In the 2011-2012 parliamentary vote, two-thirds of seats were elected by proportional representation, via party lists, while the remaining third went to individual candidates.

"With individual seats, the people who will win probably will be Mubarak people in small areas, villages and certain districts. Very, very rich people will spend a lot money...so our chances will not be good," Abul Ghar said.

SISI FOR PRESIDENT?

A proportional list system would make it easier for small moderate parties to unite against Mubarak loyalists and for voters to base decisions "on an idea or opinion, not a person".

Abul Ghar supported Mursi's removal by the army, but now worries about a return to the old political order.

Sitting in his living room in the Cairo district of Dokki, Abul Ghar complains that Egyptians will have few options when they vote in presidential elections.

Many want army chief General Abdel Fattah al-Sisi, whose popularity swelled after he ousted Mursi, to run for president - even if that returns Egypt to the army-backed rule of the past.

"If Sisi runs, probably I'm going to vote for him," Abul Ghar acknowledged, saying he would choose a military man over an Islamist after Mursi's rule in which he was accused of trying to usurp power and impose the Brotherhood's views on Egypt.

Most demoralising for Abul Ghar is what he calls a campaign by all sides, including the military and the Brotherhood, to squeeze out anyone seeking the political middle ground.

"The moderates are being isolated more and more," said Abul Ghar, who was once among the throngs in Tahrir Square who helped topple Mubarak. "We want real democracy and this is not good for any of those people - the Islamists and the Mubarak people."

The Muslim Brotherhood, which came out on top in every national vote in Egypt after Mubarak's fall, may yet be allowed to contest next year's parliamentary election via its Freedom and Justice Party, or by running candidates as individuals.

But even if the Brotherhood chose to take part, its electoral dominance might be over in a reshaped political landscape, where both state and private media condemn it as a terrorist organisation - and lionise the police and military.
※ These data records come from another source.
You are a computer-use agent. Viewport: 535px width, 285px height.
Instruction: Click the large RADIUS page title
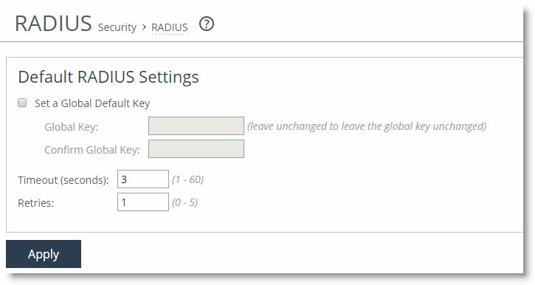click(53, 24)

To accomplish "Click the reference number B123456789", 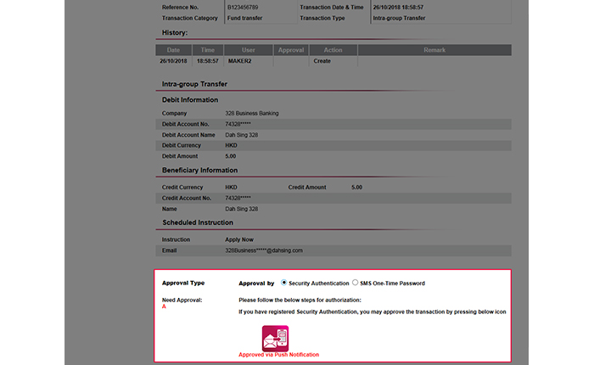I will [x=243, y=7].
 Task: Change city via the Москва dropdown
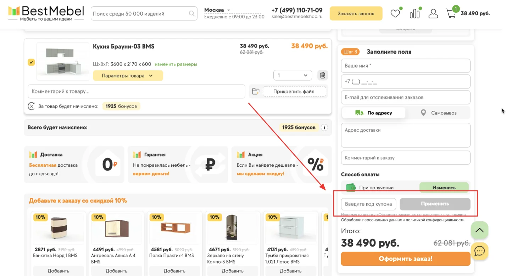tap(217, 10)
Mursi and other Brotherhood leaders are now on trial. Thousands of Islamists are behind bars as the movement endures one of the toughest crackdowns in its 85-year history.

Yet liberals have failed to build popular new parties and look ill-placed to exploit the Brotherhood's plight. This could allow a comeback by the "felool", or Mubarak-era remnants.

"DEEP STATE"

Although Mubarak is being retried for involvement in the deaths of protesters during the 2011 uprising, liberals like Abul Ghar worry that entrenched business and security interests that were so powerful during his rule are regaining influence.

Islamists, and some liberals, argue that they never really went away - Mursi, Egypt's first freely elected leader, often complained of the "deep state" embedded in the police, army and judiciary that he said obstructed his government at every turn.

But Islamists and liberals, briefly united against Mubarak in Tahrir, are deeply divided again. Months of bloodshed after Mursi's fall have crippled chances for reconciliation between backers of the army takeover and Islamists who call it a coup.

Many liberals applauded the military's action and those with misgivings have mostly been side-lined.

The political climate has been further aggravated by Islamist militant attacks that have multiplied in the Sinai Peninsula and elsewhere since Mursi's removal on July 3.

"The terrorist attacks going on make the situation more difficult," Abul Ghar said, adding that the violence made it easy for any government to take anti-democratic actions.

The government makes no distinction between the Brotherhood, which formally renounced violence in the 1970s, and militants, routinely referring to all of them as "terrorists".

Abul Ghar, who went to university with some Islamists who later became senior Brotherhood members, says reconciliation is not possible unless the Brotherhood turns more moderate.

He bemoans the failure of liberals and leftists to take the lead during the rocky transition after Mubarak's fall, when the army first broadly cooperated with the Brotherhood and then turned against it in a shift hailed by its non-Islamist foes.